I have also learnt that I do not have to keep striving to try and be perfect to live a life of love. Or that the impact of loving well does not have to wait until I am perfect or reach a state of perfection in certain areas of life. I am not prefect, so far from it. My imperfections could fill a book. I am over emotional, I am an over-sharer, I get tired and impatient, I think mean thoughts, I can be selfish, I spend too much money on clothes – the list could go on and on. There are some days where I get the being “marked by love” thing very wrong, when I am tired, or frustrated, days where I lack grace or patience, where I respond out of my own insecurities, where I want to be anything but loving.

 

Part of my story is that continuing to strive to try to be perfect, to have it all, to do it all only made me poorly. Yet I still find myself every now and again striving for perfection. On New Year’s Eve I had a total wobble. I felt overwhelmed with loneliness and I couldn’t really understand why as there were a whole host of people at the touch of a button or a short car journey away. I was chatting with a close friend on text and shared this wobble and then immediately felt vulnerable for telling them, and got myself into a spiral of beating myself up for being too emotional and for sharing that weakness. That friend very patiently and very lovingly reminded me that that emotion of loneliness was not who I was, that weakness was not who I was, yes I may have those moments, and yes maybe those moments made me less that perfect but they did not stop me being good enough to love well. He spoke the words over me that I was a child of God, that I was worthy, I was valued and that was how he and God saw me.

I do not have to be perfect to be marked with love, to love people and to make a difference through that love and neither do you. Yes there may be days where we have to say sorry, to say we got it wrong, to have to start again with the love and yes there are days where we get it really right and it feels amazing but I am increasingly convinced that wherever we are on any given day that if we always start with love, choosing to be marked with love then the foundations of all we do, whether we get it right or wrong, will bring beauty.

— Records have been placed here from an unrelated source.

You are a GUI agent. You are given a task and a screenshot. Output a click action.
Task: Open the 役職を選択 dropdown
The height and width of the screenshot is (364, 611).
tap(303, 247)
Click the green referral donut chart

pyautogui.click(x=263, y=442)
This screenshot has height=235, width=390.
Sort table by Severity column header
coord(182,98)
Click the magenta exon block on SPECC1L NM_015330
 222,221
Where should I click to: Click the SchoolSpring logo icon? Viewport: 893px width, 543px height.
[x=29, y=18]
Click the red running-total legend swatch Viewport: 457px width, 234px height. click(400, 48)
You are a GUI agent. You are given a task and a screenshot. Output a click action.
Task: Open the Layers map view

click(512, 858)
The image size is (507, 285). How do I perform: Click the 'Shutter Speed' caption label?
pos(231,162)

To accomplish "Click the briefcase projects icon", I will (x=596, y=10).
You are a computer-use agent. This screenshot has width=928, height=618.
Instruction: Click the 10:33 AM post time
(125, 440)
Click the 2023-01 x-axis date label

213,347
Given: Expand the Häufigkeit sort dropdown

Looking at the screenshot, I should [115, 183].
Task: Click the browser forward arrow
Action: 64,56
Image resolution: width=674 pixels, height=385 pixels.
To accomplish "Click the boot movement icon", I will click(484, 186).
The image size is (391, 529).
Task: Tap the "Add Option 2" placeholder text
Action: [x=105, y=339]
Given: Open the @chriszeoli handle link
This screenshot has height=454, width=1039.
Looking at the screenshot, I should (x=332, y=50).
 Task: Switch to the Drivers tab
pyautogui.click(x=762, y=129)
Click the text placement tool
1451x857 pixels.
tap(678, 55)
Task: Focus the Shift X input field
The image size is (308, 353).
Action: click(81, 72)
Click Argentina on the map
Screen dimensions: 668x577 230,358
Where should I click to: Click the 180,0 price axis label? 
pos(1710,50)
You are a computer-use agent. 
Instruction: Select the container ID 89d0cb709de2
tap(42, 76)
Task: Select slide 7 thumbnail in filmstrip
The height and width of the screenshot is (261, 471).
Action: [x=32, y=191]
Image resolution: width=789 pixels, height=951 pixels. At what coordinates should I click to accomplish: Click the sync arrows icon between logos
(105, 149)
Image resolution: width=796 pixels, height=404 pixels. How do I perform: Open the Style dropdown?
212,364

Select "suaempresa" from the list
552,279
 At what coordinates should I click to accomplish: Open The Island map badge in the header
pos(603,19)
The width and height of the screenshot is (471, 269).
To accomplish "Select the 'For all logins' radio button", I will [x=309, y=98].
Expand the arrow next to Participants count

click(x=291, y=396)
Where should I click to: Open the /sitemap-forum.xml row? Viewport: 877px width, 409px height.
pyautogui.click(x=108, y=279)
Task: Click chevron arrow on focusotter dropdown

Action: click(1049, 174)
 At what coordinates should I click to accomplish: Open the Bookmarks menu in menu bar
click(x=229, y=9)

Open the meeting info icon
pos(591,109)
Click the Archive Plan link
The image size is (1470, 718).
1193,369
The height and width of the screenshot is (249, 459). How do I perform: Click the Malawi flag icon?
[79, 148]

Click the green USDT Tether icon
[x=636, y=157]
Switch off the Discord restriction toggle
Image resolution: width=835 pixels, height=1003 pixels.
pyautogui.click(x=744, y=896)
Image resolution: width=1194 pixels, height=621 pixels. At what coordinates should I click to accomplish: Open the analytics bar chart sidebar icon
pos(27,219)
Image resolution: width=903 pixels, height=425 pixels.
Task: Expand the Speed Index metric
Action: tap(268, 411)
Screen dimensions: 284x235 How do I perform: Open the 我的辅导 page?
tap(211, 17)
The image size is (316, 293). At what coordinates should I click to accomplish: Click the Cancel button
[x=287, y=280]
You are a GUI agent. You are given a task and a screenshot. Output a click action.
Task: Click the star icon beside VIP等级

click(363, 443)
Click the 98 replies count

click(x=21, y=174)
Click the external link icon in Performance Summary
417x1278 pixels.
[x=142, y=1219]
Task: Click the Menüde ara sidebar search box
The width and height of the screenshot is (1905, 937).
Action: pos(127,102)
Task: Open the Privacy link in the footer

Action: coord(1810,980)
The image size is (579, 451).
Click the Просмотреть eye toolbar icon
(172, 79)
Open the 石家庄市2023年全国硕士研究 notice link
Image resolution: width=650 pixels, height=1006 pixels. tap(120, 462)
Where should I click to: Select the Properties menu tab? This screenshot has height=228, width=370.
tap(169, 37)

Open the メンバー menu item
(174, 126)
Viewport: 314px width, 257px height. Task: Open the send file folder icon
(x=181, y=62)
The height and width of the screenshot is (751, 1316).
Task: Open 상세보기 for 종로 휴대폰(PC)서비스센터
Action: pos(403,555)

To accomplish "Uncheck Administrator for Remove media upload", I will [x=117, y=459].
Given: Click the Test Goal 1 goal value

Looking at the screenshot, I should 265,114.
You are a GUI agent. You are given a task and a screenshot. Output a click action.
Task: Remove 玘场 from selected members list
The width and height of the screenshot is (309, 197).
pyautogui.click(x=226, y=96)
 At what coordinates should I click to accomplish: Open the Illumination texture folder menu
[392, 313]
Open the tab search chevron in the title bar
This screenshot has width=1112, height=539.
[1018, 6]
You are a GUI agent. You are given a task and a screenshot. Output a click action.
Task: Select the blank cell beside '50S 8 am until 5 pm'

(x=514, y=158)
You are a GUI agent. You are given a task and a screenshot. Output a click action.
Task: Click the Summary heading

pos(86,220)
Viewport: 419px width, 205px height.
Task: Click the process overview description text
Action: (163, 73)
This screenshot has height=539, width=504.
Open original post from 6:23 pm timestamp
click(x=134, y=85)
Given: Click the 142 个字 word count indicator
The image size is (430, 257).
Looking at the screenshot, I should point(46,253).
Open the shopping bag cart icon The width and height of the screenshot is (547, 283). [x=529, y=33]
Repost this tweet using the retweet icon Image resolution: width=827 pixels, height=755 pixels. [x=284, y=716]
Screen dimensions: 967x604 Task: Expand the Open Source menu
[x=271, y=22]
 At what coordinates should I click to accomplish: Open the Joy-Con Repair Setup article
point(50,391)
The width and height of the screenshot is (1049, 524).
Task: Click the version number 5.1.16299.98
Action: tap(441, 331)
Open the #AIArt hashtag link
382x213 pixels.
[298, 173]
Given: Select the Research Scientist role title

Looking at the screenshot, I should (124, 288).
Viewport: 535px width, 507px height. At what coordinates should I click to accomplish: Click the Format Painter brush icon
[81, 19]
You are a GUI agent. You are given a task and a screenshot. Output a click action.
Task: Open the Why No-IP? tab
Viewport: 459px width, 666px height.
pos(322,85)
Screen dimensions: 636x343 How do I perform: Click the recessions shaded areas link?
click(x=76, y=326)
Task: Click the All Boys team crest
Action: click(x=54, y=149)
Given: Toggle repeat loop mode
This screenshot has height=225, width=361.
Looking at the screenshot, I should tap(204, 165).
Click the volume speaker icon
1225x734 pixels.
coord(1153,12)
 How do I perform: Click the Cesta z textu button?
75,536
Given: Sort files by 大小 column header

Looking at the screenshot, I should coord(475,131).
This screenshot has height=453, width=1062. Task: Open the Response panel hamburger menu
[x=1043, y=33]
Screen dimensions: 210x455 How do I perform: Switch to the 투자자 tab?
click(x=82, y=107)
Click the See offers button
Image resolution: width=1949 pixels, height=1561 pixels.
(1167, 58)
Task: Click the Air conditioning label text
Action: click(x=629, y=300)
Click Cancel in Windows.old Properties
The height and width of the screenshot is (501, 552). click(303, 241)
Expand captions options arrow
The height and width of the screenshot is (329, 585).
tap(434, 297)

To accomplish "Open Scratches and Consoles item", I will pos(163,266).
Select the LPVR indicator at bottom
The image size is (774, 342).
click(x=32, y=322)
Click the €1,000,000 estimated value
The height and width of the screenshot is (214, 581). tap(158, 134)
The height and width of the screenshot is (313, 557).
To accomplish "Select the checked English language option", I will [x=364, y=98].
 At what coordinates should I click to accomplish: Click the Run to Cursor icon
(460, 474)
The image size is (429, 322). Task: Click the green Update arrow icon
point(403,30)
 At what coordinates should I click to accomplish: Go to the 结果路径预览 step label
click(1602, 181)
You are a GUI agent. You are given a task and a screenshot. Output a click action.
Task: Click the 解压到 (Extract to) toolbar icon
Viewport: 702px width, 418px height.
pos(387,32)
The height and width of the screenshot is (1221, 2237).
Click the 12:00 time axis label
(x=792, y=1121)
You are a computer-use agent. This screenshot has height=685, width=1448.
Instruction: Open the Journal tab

Since losing my lovely daddy I have reflected a lot on who he was and how he lived his life. We are a pretty real family and we have had a lot of honest conversations over the past few years about how wonderful my daddy was but also about the fact he had his weaknesses, his struggles and his insecurities but none of those things take away from the fact that he loved us well. He didn’t have to be perfect to impact our lives, in a massive way, in the biggest way, with his love.

The same is true with the majority of people I love – I love them fiercely, but not because they are perfect, I see their weaknesses and struggles but it doesn’t stop the depth of what I feel for them, it doesn’t stop me seeing all the amazingness which makes up each one of them. It doesn’t stop them impacting my life in big and small ways every day.

Love is messy. I am messy. We are all messy. It has been my biggest lesson of 2017. You have to be brave to love and to keep loving. If you let people in, if you have those vulnerable and real connections then there will be mess, because we are broken people – you don’t have to scratch the surface too much with any of us to find the mess. And those messes may be hard, they may be painful and frustrating but give me that mess any time over superficial.

My three words for 2018 are SIMPLICITY, CONNECTION and ADVENTURE. In terms of simplicity I think it will be a journey this year for me to work out what that means for me and how that plays out in my life but the one thing I do know starting out at the beginning of this year is that I need my life to be simpler, I want to be marked by love more and more, I want it to be the beginning and the end in my life, I want less of the stuff and more of the things that matter, those connections with people that are little glimpses of heaven, despite my imperfections, and something tells me it is there, in the messy business of loving people, the best way I know how, I will find the adventures I crave.